Jones R H, Kesler K, Phillips H R, Mark D B, Smith P K, Nelson C L, Newman M F, Reves J G, Anderson R W, Califf R M
Heart Center, Duke University Medical Center, Durham, NC 27710, USA.
J Thorac Cardiovasc Surg. 1996 May;111(5):1013-25. doi: 10.1016/s0022-5223(96)70378-1.
The purpose of this study was to evaluate long-term survival benefits of bypass surgery and angioplasty versus medical therapy in 9263 patients at Duke University Medical Center between 1984 and 1990 with coronary artery disease confirmed by cardiac catheterization to involve one, two, or three vessels. Clinical data were prospectively entered into an established cardiovascular database, and annual follow-up was 97% complete for a mean interval of 5.3 years and a maximal interval of 10 years. Outcomes were analyzed with the Coronary Artery Surgery Study "method A" to define patient groups treated by medicine (n = 2449), angioplasty (n = 2924), or bypass surgery (n = 3890). Differences among treatment groups in baseline characteristics were adjusted by Cox proportional hazard models. The anatomic severity of coronary artery stenosis best defined survival benefit from bypass surgery and angioplasty versus medical treatment. One or both interventional treatments provided better long-term survival than did medical treatment for all levels of disease severity. All patients with single-vessel disease, except those with at least 95% proximal left anterior descending stenosis, benefited from angioplasty versus bypass. All patients with three-vessel disease and those two-vessel patients with > or = 95% proximal left anterior descending stenosis benefited from bypass surgery versus angioplasty. All other patients with two-vessel disease and those with > or = 95% proximal left anterior descending stenosis only had similar survival with either interventional treatment. The absolute survival benefit was greatest for patients with severe three-vessel disease treated with bypass surgery.
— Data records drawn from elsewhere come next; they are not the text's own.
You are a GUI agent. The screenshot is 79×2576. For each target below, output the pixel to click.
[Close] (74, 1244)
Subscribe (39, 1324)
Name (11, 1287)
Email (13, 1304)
本研究的目的是评估1984年至1990年间在杜克大学医学中心的9263例经心导管检查确诊为单支、双支或三支冠状动脉疾病的患者中,搭桥手术和血管成形术相对于药物治疗的长期生存获益情况。临床数据被前瞻性地录入一个已建立的心血管数据库,平均随访间隔为5.3年,最大随访间隔为10年,年度随访完成率为97%。采用冠状动脉外科研究“方法A”分析结果,以确定接受药物治疗(n = 2449)、血管成形术(n = 2924)或搭桥手术(n = 3890)的患者组。通过Cox比例风险模型调整治疗组之间基线特征的差异。冠状动脉狭窄的解剖严重程度最能明确搭桥手术和血管成形术相对于药物治疗的生存获益情况。对于所有疾病严重程度水平,一种或两种介入治疗均比药物治疗提供更好的长期生存。所有单支血管疾病患者,除了那些左前降支近端狭窄至少95%的患者,血管成形术相对于搭桥手术更有益。所有三支血管疾病患者以及那些左前降支近端狭窄≥95%的双支血管疾病患者,搭桥手术相对于血管成形术更有益。所有其他双支血管疾病患者以及那些仅左前降支近端狭窄≥95%的患者,两种介入治疗的生存情况相似。接受搭桥手术治疗的严重三支血管疾病患者的绝对生存获益最大。